From Matt Corbett at FanGraphs on September 15, 2015:
Like many baseball fans, I have played a lot of baseball in my life. I wasn’t anything special—Just A Guy in HS-age select ball, a starter in college only by virtue of attending a notoriously nerdy institution, and a player in the kind of adult league where a typical pitcher throws 80 and a double play ball has about a 50/50 shot of actually becoming a double play. What might be atypical about me is that as both a player and fan of baseball, I never had to struggle with sabermetrics upending conventional wisdom. For me sabermetrics was conventional wisdom from the very beginning. I grew up in a house with every single Bill James book ever published on the bookshelves and knew who Pete Palmer was when I was twelve.
Here’s the honest truth: Sabermetrics provided essentially no help in making me a better baseball player.
If a sabermetrician (or saber-partisan) wonders why the larger baseball world has not discarded Medieval Superstition for Enlightened Science, foregoing the burning of witches to instead guillotine the likes of Hawk Harrelson, he should think about all that is implied by the above.

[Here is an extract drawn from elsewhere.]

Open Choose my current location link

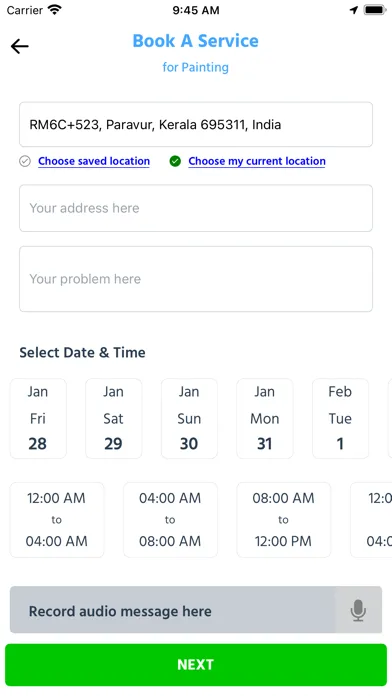(257, 161)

Sabermetrics has immeasurably improved the management of baseball, but has done comparatively little to improve the playing of baseball. The management of baseball (meant generically to encompass front office as well as in-game management) is primarily an analytical task, but the playing of baseball is at heart an intuitive one. Getting better at managing involves mastering and applying abstract concepts. Getting better at playing involves countless mechanical repetitions with the goal of honing one’s neurology to the point at which certain tasks no longer require conscious attention to perform.